What Not to Use
Starting a new project from scratch is hard. Although conceptualizing a new game - the mechanics, the story, the art - is a blast, getting down to the brass tacks of building and coding the game can be somewhat of a chore. Starting development is even more arduous when the intended platform is a retro console.
It’s also difficult when the seemingly popular hardware has no real homebrew support. The SNES is such a platform. Despite being one of the most popular consoles for retro homebrew games, the tools available for the SNES are somewhat immature and limited.
Having a lot of experience in 6510 (which is 99.5% compatible with the 6502) I started researching the available tools. Since the NES has a very good cc65 support I was surprised that this suite does not support the SNES or the 65816 - however, the ca65 does support the 65816 which is the CPU of the console.
The only C compiler I found was a proof-of-concept 65816 version of the TCC (Tiny C Compiler) which is known to have some bugs. As if that wasn't enough, the accompanying assembler, called WLA-ZX, was also somewhat clunky.
This is not as bad as it sounds since it is totally possible to create a working game with it. However, I didn’t have the courage nor the time to hunt bugs within the tools themselves. I shall leave that task to some intrepid soul with the patience and fortitude to sift through these retro development tools.

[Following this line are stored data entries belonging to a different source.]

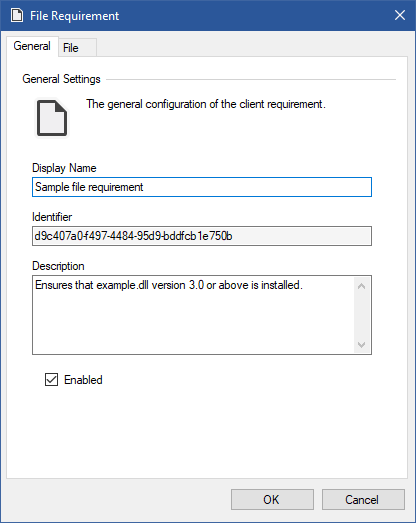Click the File Requirement title text
The height and width of the screenshot is (523, 416).
pos(74,16)
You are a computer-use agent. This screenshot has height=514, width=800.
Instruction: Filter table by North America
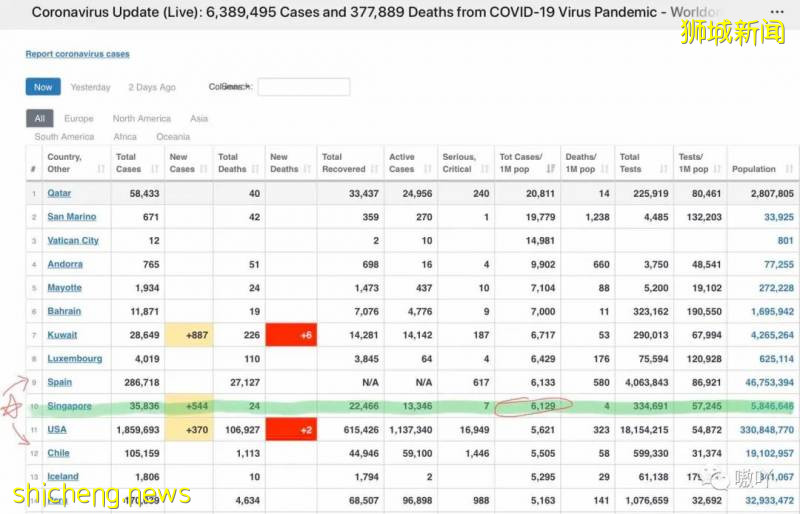pyautogui.click(x=141, y=118)
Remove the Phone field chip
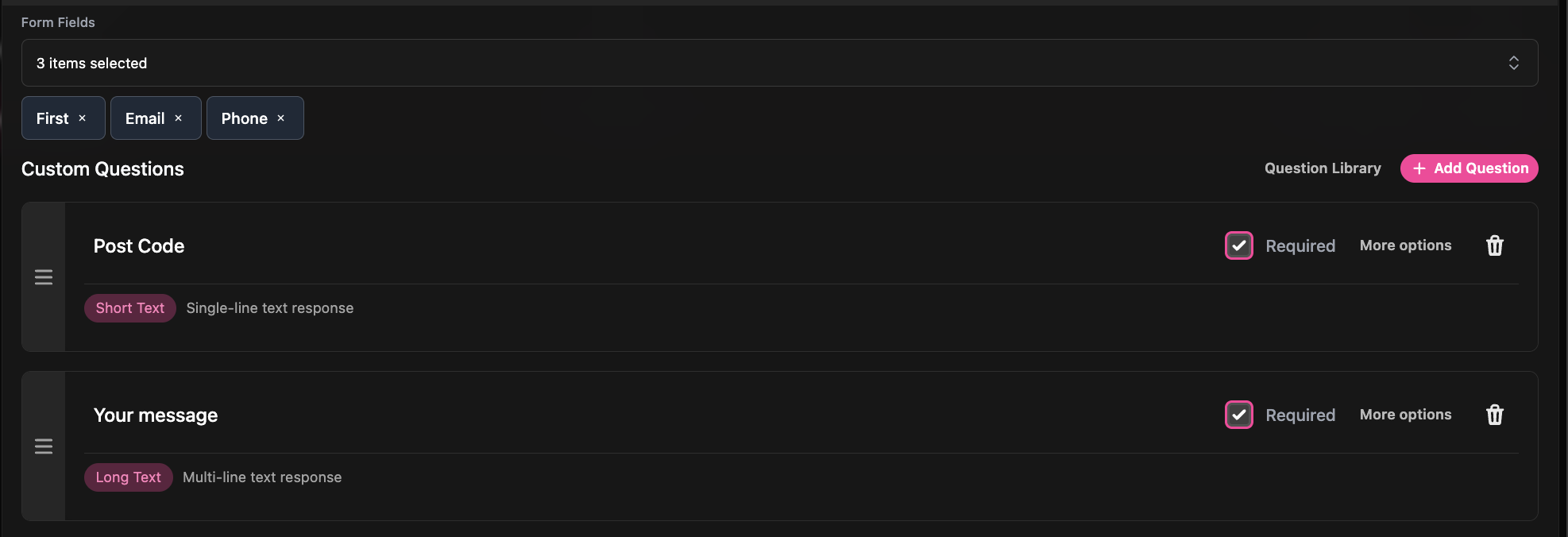 click(x=280, y=118)
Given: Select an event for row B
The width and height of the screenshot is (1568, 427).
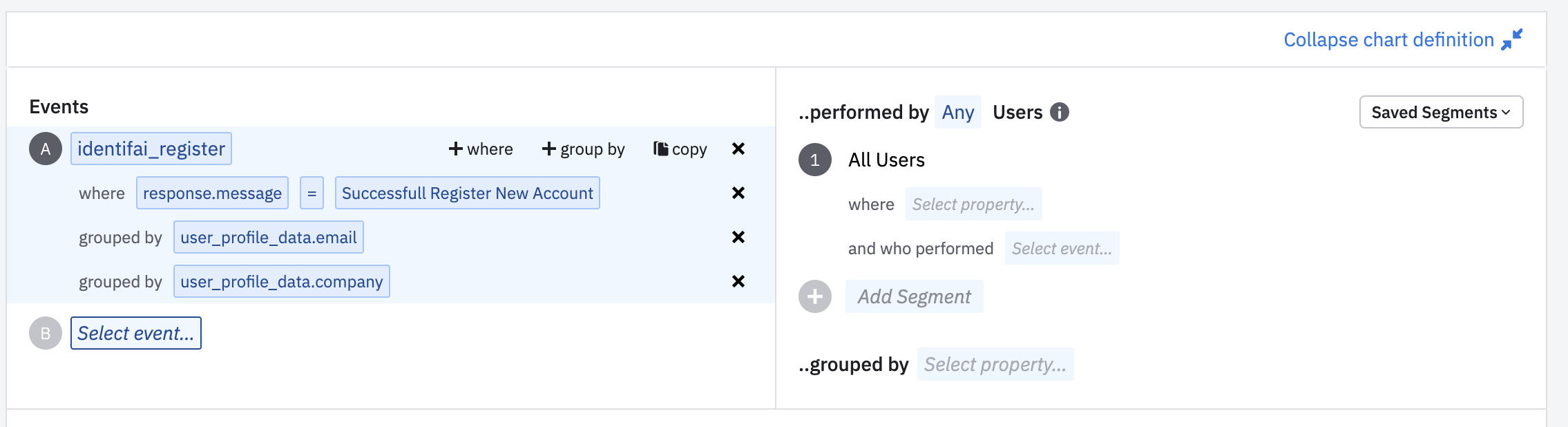Looking at the screenshot, I should (136, 333).
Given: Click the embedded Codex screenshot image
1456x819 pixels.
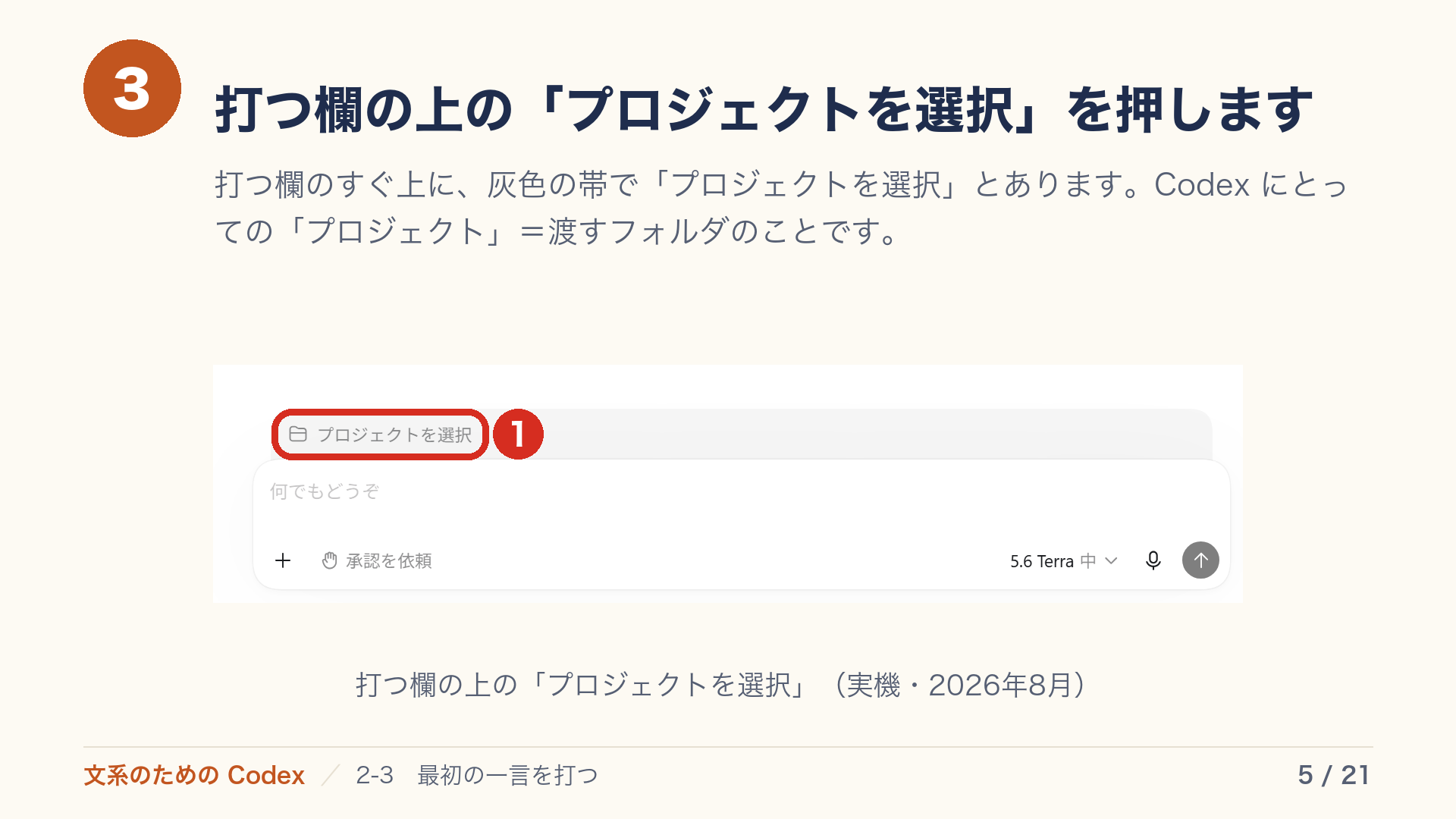Looking at the screenshot, I should coord(728,484).
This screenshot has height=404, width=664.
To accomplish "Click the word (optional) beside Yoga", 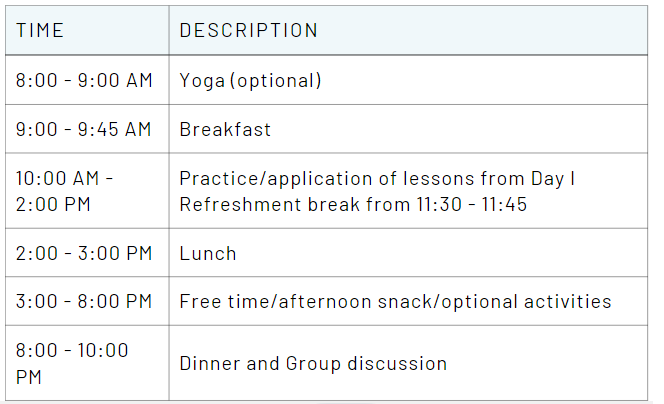I will [275, 81].

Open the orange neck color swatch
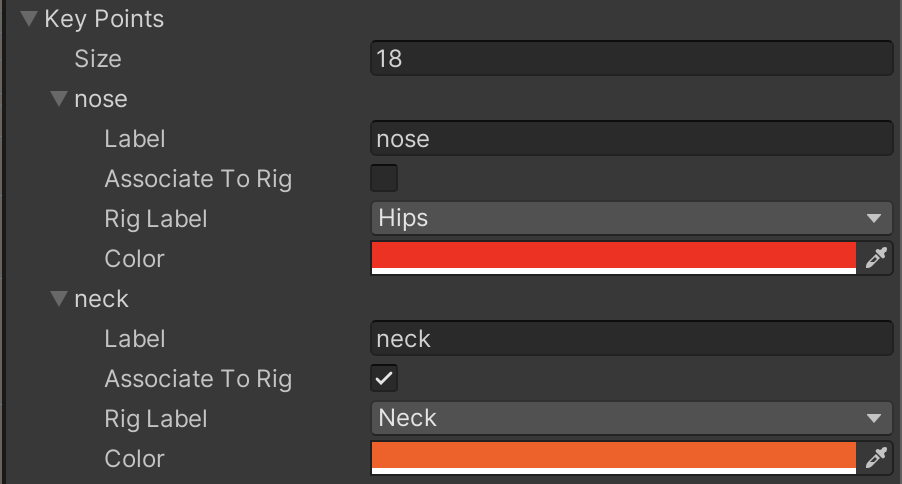pos(613,457)
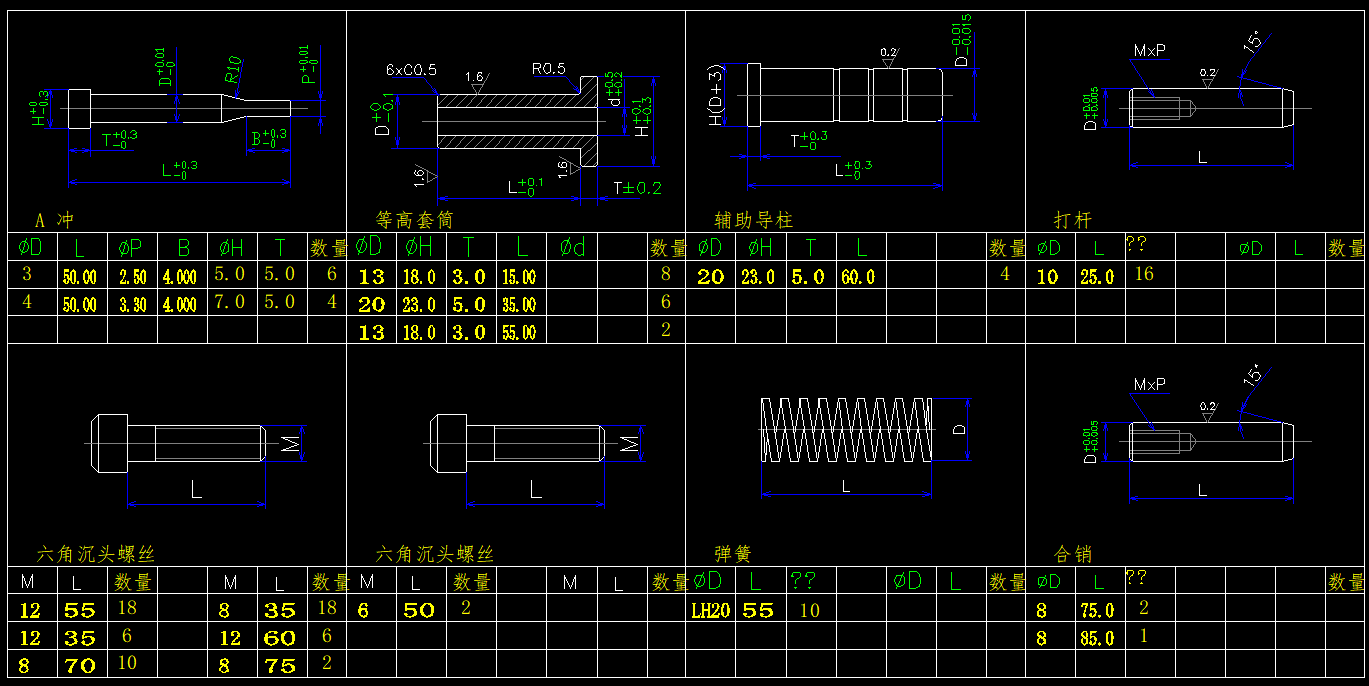Click the "辅助导柱" title text

coord(753,220)
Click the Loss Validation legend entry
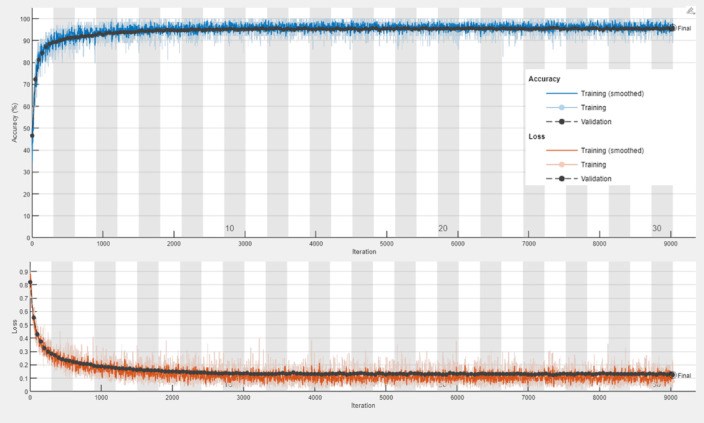 click(589, 178)
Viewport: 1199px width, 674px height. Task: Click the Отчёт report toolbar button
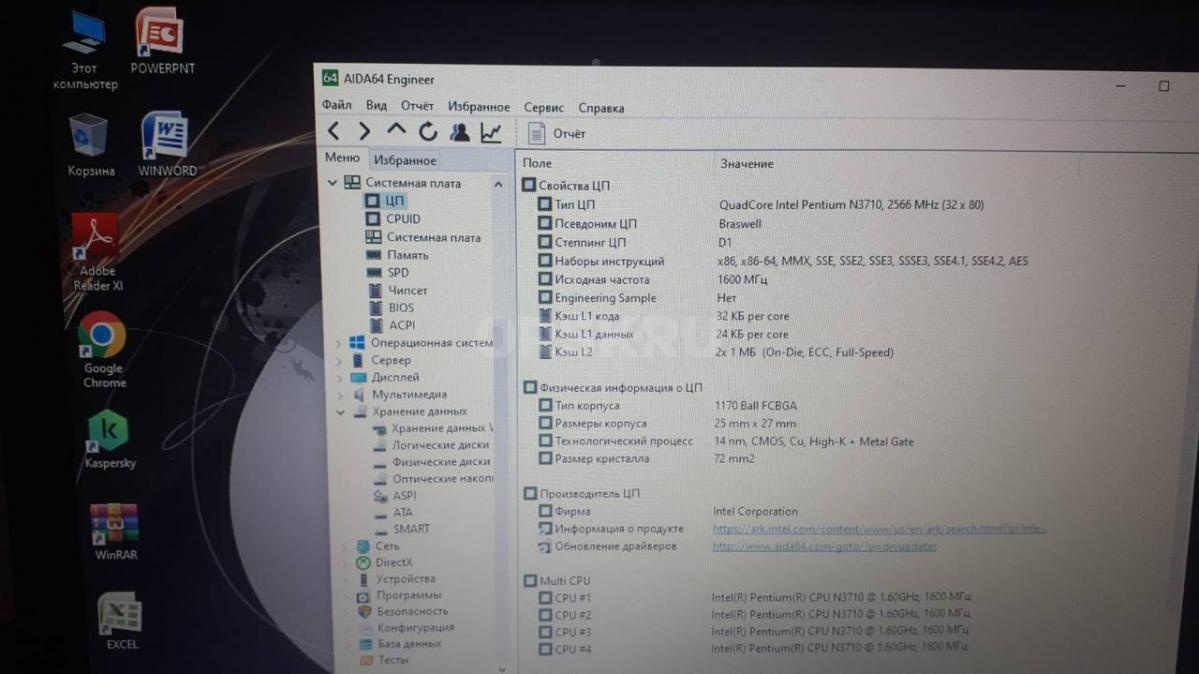pos(557,133)
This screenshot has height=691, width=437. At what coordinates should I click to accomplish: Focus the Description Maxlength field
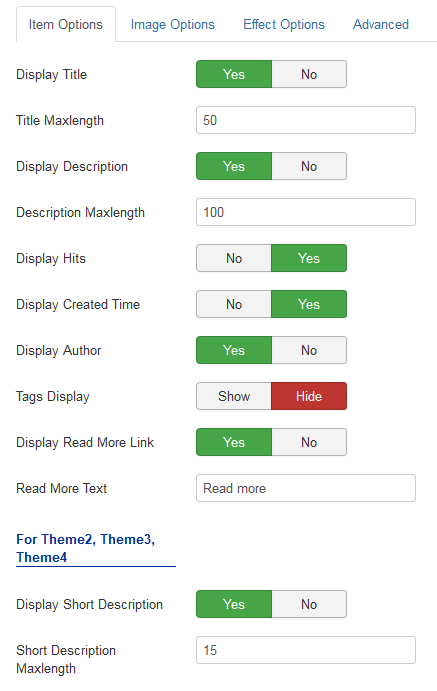pos(306,212)
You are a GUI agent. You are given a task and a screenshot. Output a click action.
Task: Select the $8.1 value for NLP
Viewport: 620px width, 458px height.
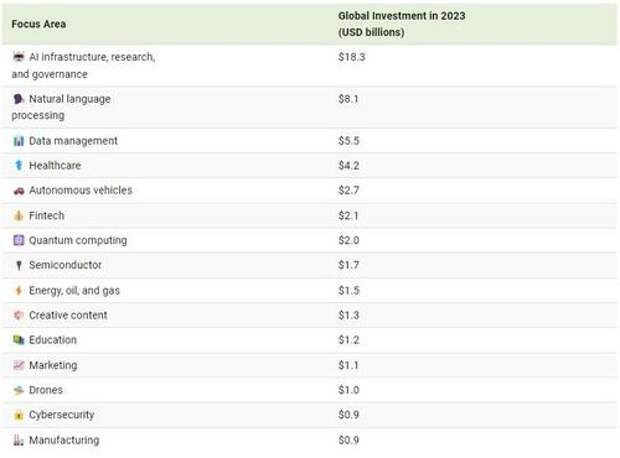(x=348, y=99)
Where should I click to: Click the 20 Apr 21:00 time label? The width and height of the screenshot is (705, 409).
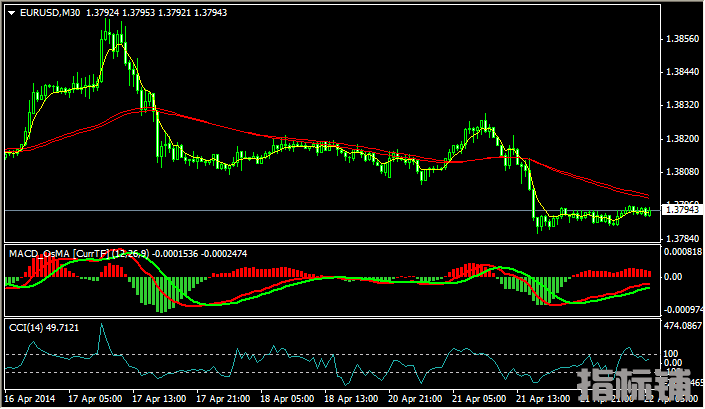[x=414, y=399]
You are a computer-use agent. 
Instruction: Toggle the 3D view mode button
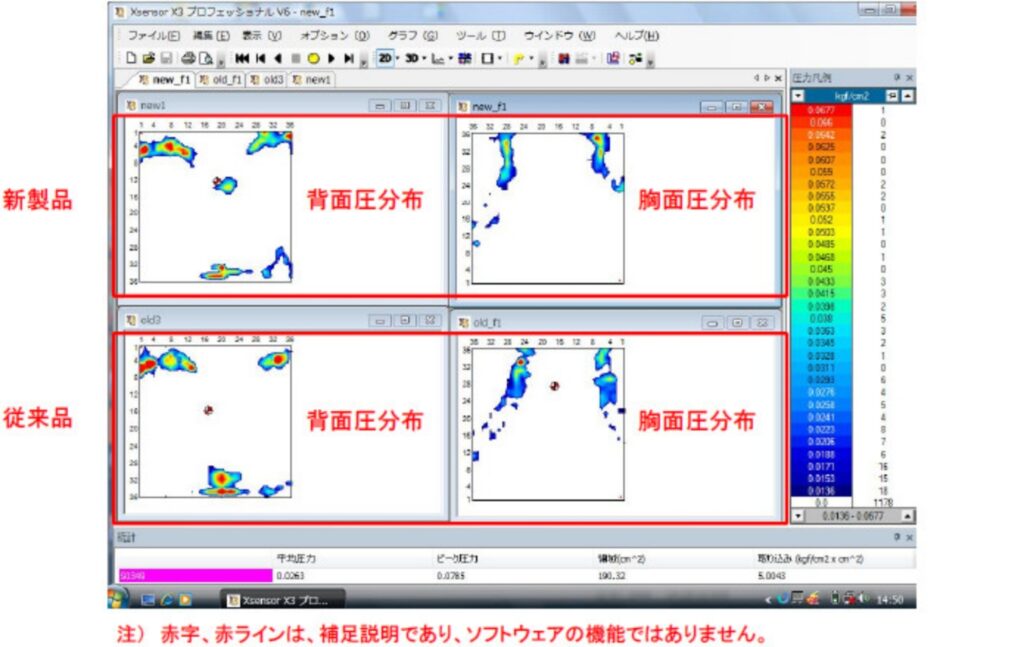(x=413, y=59)
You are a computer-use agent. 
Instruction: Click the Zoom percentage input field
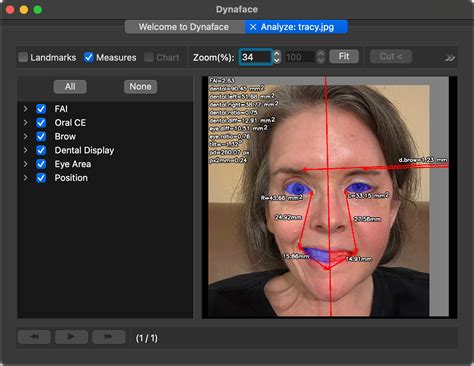click(255, 57)
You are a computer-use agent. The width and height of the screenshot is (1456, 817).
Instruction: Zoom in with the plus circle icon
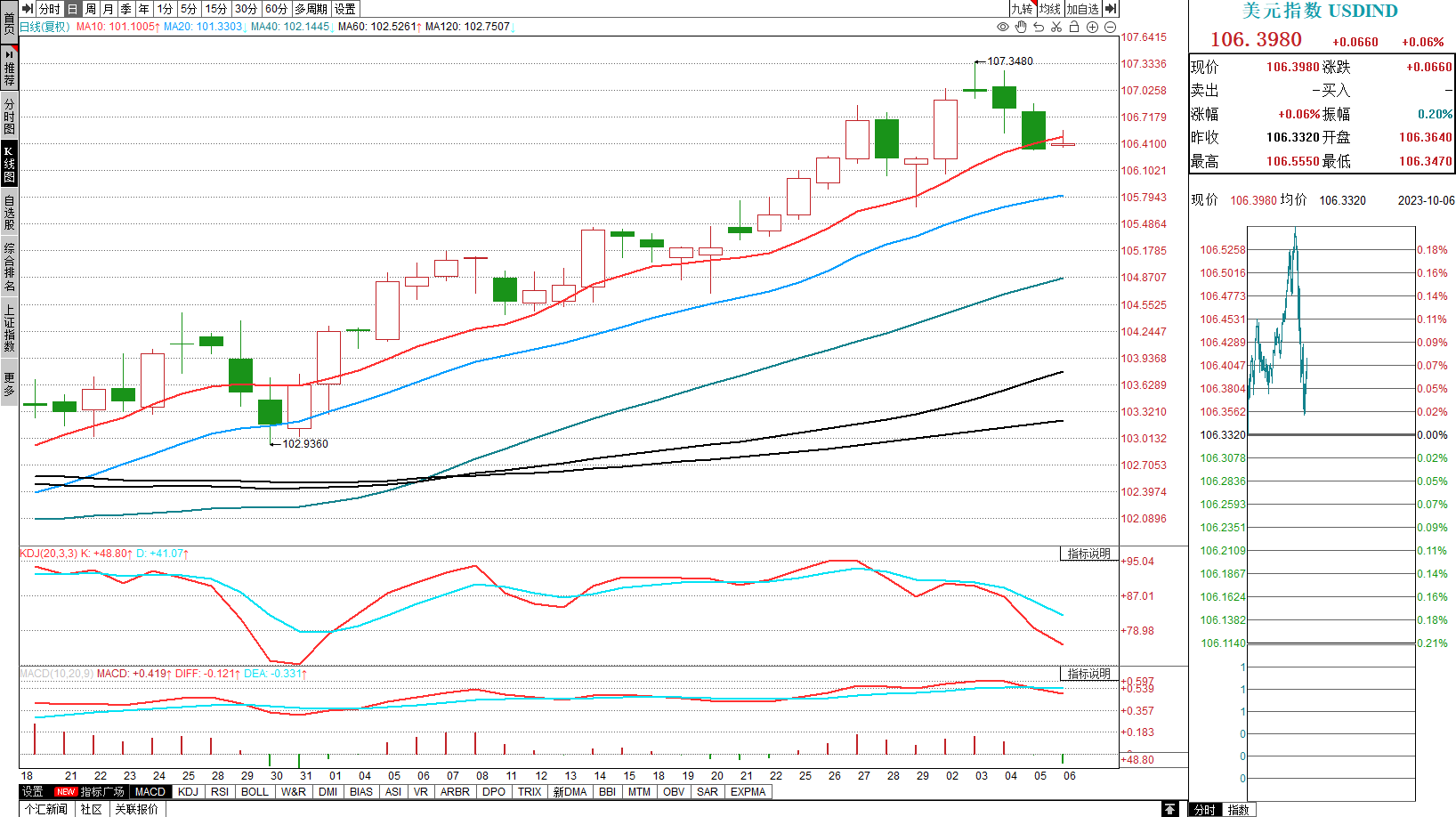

Instead, I chose to use ca65 which is a proven and stable assembler for 6502 and I hoped the 65816 support is similarly well made.
The SNES is a very well designed console, even by today’s standards. However, after programming for NES the expected limits are somewhat lower than expected. With these tools in hand, what I needed was a framework for my excursion into SNES development.
Found a framework or it found me?
There are a few frameworks around but so far I found the only one which uses ca65. It is called LibSFX.
Basically, it is a collection of macros and also a boilerplate to bootstrap development for the SNES. They also include some examples which are supposed to ease the development.
LibSFX is great for me, because:
- I am familiar with 6510 assembly
- It hides most of the complexities of the SNES
- It’s small
- It also comes with tools for graphics
- It does require attention, unlike C it doesn’t reduce code complexity
- The examples and the documentation are bare-bones and only the essentials are covered
- The ca65 is not compatible with WLA-DX. Examples found on the net has to be modified
After the first few examples are compiled and ran, I was good to go.
One of these is the VRAM, which is large by NES standards: 64K. However, the VRAM usable for sprites are two times 16x16 tiles only. This is the same as the NES, although twice the amount of the tiles.
The sprites are also larger, there are two sizes of 16x16, 32x32 or 64x64 can be selected. The combinations are fixed and there are some unsupported variations too. This means that one of the 256 tiles is used for one sprite size and the remaining is for another. This is not set in stone; in fact, it can even be changed on the fly but even this can’t help the next issue.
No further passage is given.